Work to be completed: Each line below from the one containing "The image size is (924, 933)." through the one containing "You are a computer-use" should be output exactly as it stands, and no other line should appear.

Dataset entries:

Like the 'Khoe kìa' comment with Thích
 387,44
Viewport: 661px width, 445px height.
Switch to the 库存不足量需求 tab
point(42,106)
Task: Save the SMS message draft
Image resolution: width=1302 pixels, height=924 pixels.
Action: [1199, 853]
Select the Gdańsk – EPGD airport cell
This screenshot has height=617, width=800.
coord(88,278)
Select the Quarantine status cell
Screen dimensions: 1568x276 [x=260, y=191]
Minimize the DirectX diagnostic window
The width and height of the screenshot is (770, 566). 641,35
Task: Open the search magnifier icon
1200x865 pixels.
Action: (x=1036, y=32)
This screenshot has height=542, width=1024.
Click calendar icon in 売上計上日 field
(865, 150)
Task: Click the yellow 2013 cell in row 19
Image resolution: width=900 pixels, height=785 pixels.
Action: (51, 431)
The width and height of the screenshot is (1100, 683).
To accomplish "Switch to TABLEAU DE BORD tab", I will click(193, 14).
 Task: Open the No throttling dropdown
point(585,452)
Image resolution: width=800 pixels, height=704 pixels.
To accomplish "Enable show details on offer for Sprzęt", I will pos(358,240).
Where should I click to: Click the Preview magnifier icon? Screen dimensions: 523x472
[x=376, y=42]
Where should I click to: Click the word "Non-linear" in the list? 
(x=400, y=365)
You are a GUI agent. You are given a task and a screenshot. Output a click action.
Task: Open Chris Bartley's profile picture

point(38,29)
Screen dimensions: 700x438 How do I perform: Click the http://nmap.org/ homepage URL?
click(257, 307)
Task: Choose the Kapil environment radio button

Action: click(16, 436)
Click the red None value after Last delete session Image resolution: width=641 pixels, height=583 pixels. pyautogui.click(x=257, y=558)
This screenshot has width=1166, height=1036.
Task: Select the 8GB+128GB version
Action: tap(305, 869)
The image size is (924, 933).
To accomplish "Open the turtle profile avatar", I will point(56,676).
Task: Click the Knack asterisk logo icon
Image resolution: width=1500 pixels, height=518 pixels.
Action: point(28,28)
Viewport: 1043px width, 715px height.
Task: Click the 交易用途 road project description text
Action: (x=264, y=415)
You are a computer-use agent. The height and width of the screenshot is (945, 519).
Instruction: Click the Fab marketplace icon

Output:
The image size is (924, 933).
To accomplish "Open the turtle profile avatar", I will point(56,676).
Task: Click the Knack asterisk logo icon
Image resolution: width=1500 pixels, height=518 pixels.
Action: point(28,28)
Viewport: 1043px width, 715px height.
Task: Click the 交易用途 road project description text
Action: (x=264, y=415)
You are a computer-use agent. The height and width of the screenshot is (945, 519).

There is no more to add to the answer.